Could you reproduce, word for word, the listing lines from the one containing "pixels, height=778 pixels." up to and including the one containing "data-label: 2.15 is", with the pictures left out?

**Material supplied**
━━━━━━━━━━━━━━━━━━━━━━━━━━━━━━

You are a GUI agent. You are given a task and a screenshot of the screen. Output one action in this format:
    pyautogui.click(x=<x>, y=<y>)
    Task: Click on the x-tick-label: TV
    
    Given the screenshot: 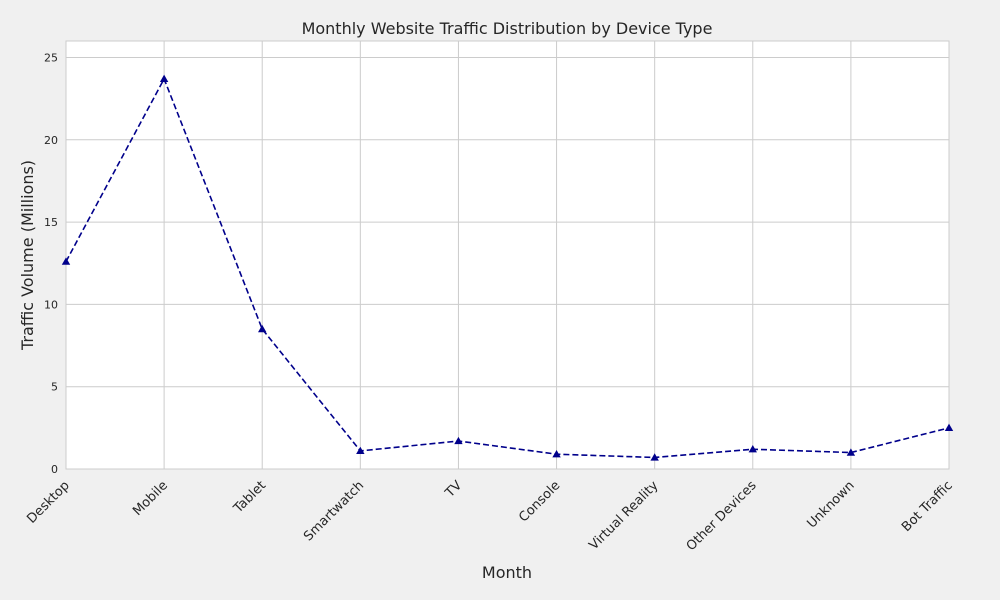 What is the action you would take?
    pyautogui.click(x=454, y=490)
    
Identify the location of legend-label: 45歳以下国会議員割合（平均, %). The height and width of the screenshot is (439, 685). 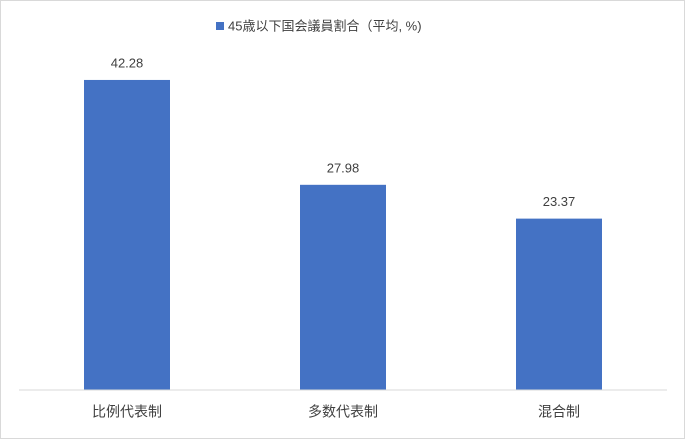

━━━━━━━━━━━━━━━━━━━━━━━━━━━━━━

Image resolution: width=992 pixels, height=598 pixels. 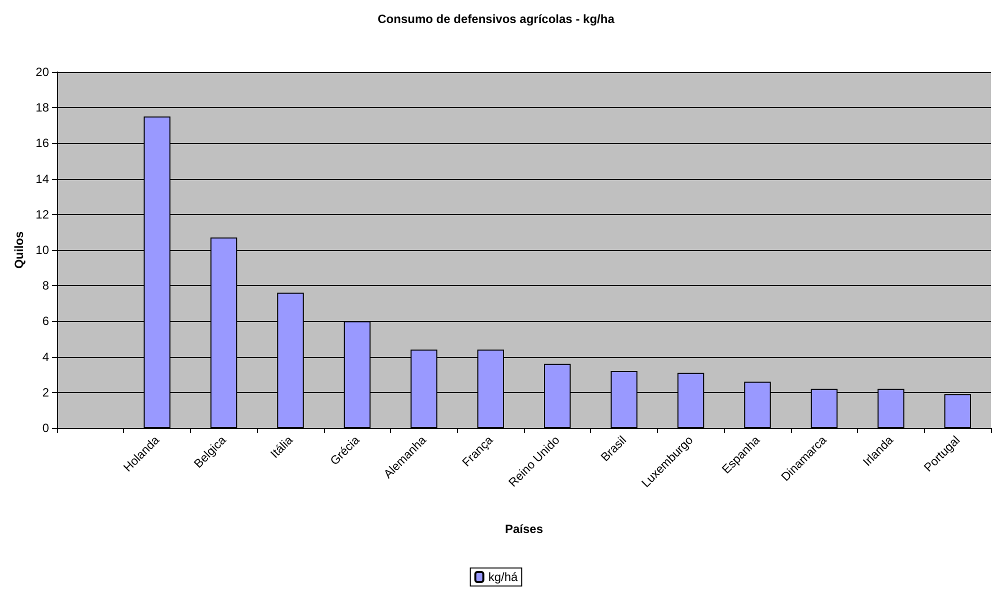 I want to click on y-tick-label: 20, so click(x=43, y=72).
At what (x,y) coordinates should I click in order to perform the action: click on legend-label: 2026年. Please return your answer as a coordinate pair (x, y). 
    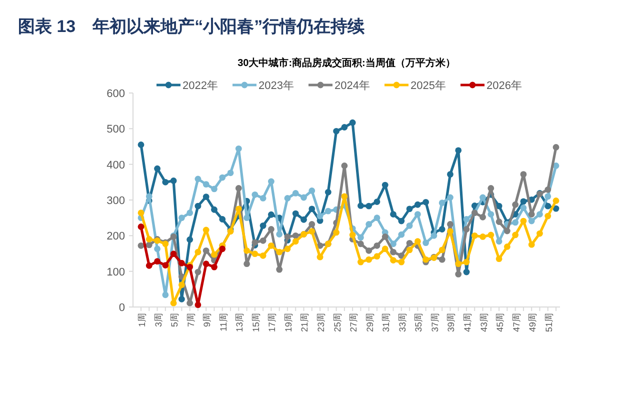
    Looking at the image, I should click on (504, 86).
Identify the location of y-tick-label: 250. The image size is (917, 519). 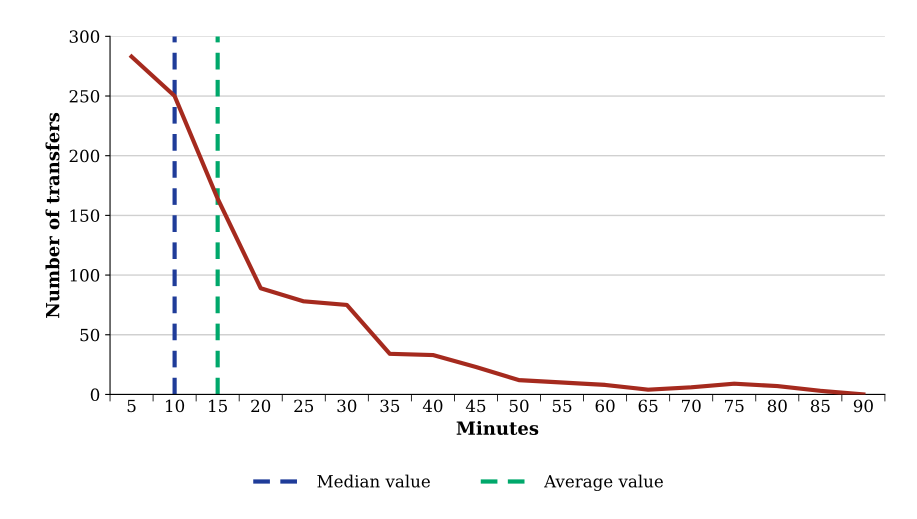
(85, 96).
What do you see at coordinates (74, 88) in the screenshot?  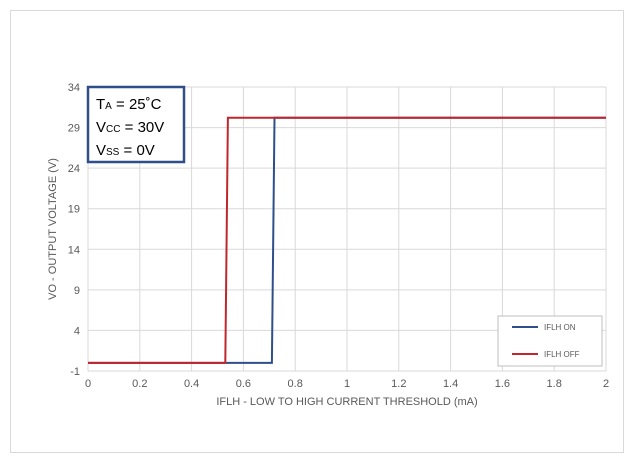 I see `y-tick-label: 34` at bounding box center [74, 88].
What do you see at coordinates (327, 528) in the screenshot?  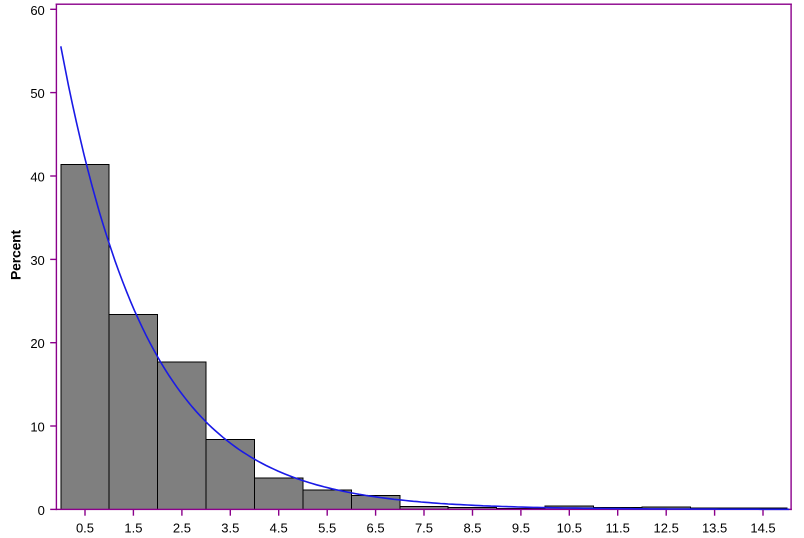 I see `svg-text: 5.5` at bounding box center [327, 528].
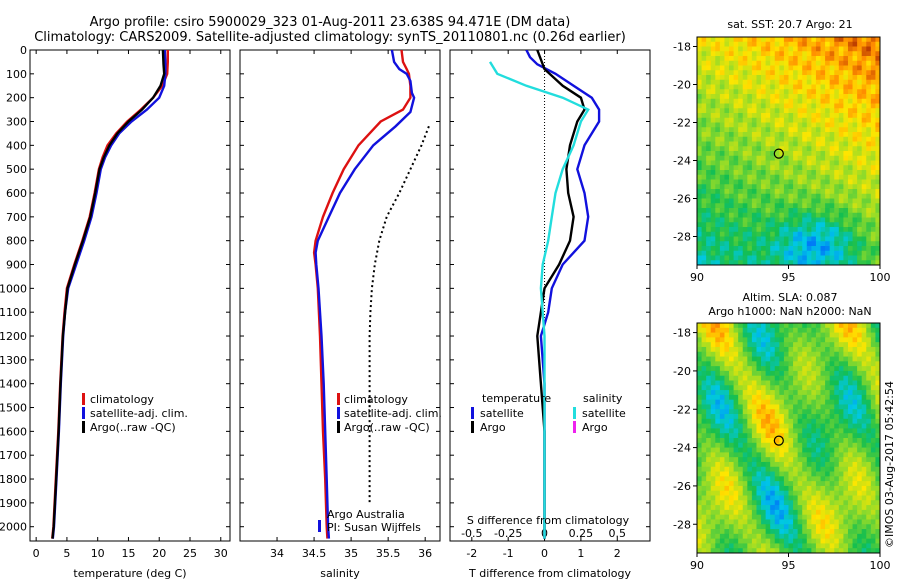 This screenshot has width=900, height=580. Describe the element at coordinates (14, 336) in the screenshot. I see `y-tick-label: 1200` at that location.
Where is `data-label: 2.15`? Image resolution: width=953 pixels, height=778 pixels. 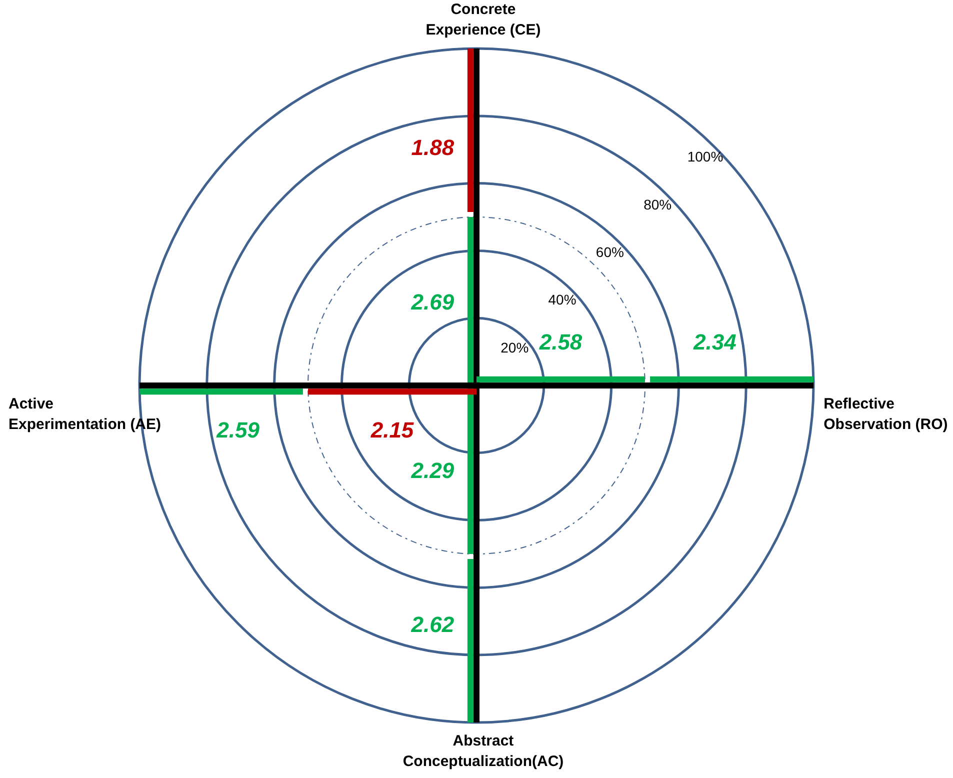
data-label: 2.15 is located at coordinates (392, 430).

━━━━━━━━━━━━━━━━━━━━━━━━━━━━━━

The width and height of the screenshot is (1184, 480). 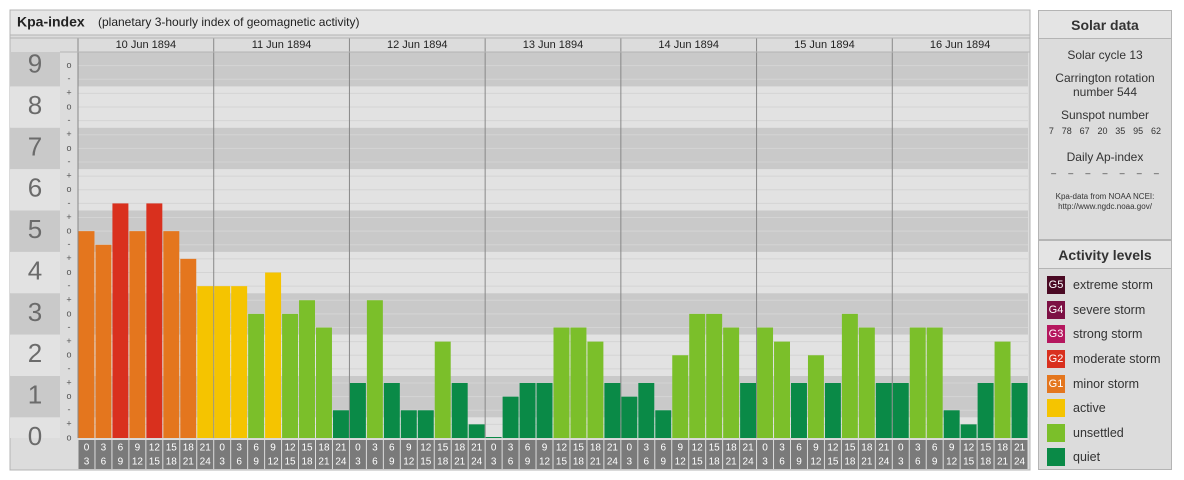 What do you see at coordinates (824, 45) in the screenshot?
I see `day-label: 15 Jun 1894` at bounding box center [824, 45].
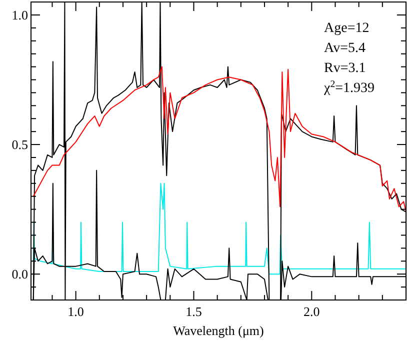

━━━━━━━━━━━━━━━━━━━━━━━━━━━━━━

**Reply**
Where is `data-label: 2.15`? Image resolution: width=953 pixels, height=778 pixels. 
data-label: 2.15 is located at coordinates (392, 430).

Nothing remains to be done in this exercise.